Feel short of breath? Feel your chest tight and difficulty getting a breath in? Notice yourself sighing more often throughout your day? Imagine if you could influence how you breath and how these tense moments could shift immediately all by changing your breath. Luckily. you can. Breathing is the one of the few physiologic functions in the body that is automatic and within your conscious control. These are all signs that you need to exhale more. 

Pause and take a deep breath, and see where your breath moves your body. Really, do it. It’s probably all in your chest, lifting up toward your chin. Do the same and take a breath in and out just through your nose. Notice this makes you breathe down into your belly. Take another breathe in and out through the nose and make your exhale twice as long as the breath in. Notice a calm that comes over the body?

The Problem:

Most New Yorkers on the go all day are chest breathers. In an ideal world, we are in a naturally calm state and our nervous system is relaxed (our parasympathetic state) 80% of the day. The other 20% would be consumed by fight or flight, like we are running from a predator or need to fight (our sympathetic state).  But alas this 80:20 is flipped to our disadvantage as the reality in NYC is we are movers and shakers and this can require a great output of energy and an amped up state of our nervous system. This leads to chest breathing bc this helps put us in this amped up state. This stress isn’t bad short term, but chronic stress is.


Why should we work toward a calm, slow breath?

Firstly, changes the carbon dioxide levels in the blood makes your blood less acidic, which in turn signals to the brain (specifically the amygdala which is responsible for emotions like fear) that you are not in a fight or flight mode and that everything is calm and okay. It gives you a general sense of wellbeing. A long exhale, ideally twice as long as the breath in tells the brain via the vagus nerve to rest and digest. Also, with a calm breath, the brain and body are no longer in fight or flight. This allows the brain to take on complex problems, problem solve, and make tough decisions. If you really want to perform to your cutting edge best, decide how much of your day you spend in a state of calm.
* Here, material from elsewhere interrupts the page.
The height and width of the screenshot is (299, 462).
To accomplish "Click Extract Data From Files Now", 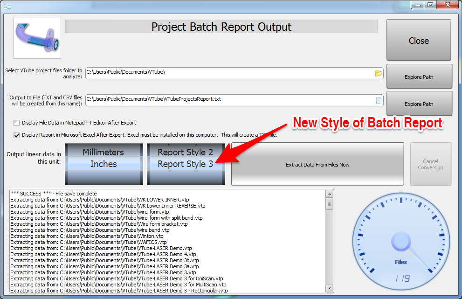I will point(317,164).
So, how do we get to that place of calm with the breath? Lengthen your exhale. Here’s how: 

  1. Place your tongue on the roof of your mouth about a half inch behind the teeth. This will help you breath down into the belly if you are a chest breather.
  2. Focus on your exhale, not your inhale. Most people focus on pulling the breath in when told “take a deep breath.” Try doing the opposite, pressing all the breath out on the exhale, and the inhale will come when the brain and nerve receptors in the aorta registers that the balance of O2 and CO2 is off in the blood.
  3. Take a pause at the bottom of your exhale.
  4. Shoot for an exhale that is twice as long as your inhale. Start where you’re at, and if your inhale is 2 counts, exhale for 4 counts. Work up to an 8-count exhale.
  5. Practice sighing, which is effectively a deep exhale. This is an instant reset button for the body and gives the body instant stress relief.
  6. Sing! Singing forces a long exhale and pulling the belly button in towards the spine, which helps press all the breath out and puts the body in a state of calm.
  7. On the inhale, think about a 360 expansion through the belly, from front to back and then side to side, which is the trickier component of the breath to feel. An even more advanced breath is expansion right along the bra line in the back on the inhale.
  8. On the exhale, the belly should soften to the spine and all the breath should be gentle pressed out of the lungs.



Use Your Nose:

The ideal breath is in and out through the nose. There are hairs to filter dirt out and warm the breath before it hits your lungs. Like Joseph Pilates said, your nose is for breathing, your mouth is for eating. If you are absolutely having a hard time breathing through your nose, start by inhaling through the nose and out the mouth. This will help you connect with that calm long slow exhale.

Timing is Key:

A normal breath has about 18 cycles per minute (about 3.3 seconds per breath.) A sense of calm can drop your rate down to 14 cycles per minute. Feeling relaxed would equate to 10 cycles per minute and with deep meditation, you could get to 6 cycles per minute. The idea with this timing within relaxed breathing is to be able to return to this state in between moments of stress or working out quickly as if you didn’t miss a beat.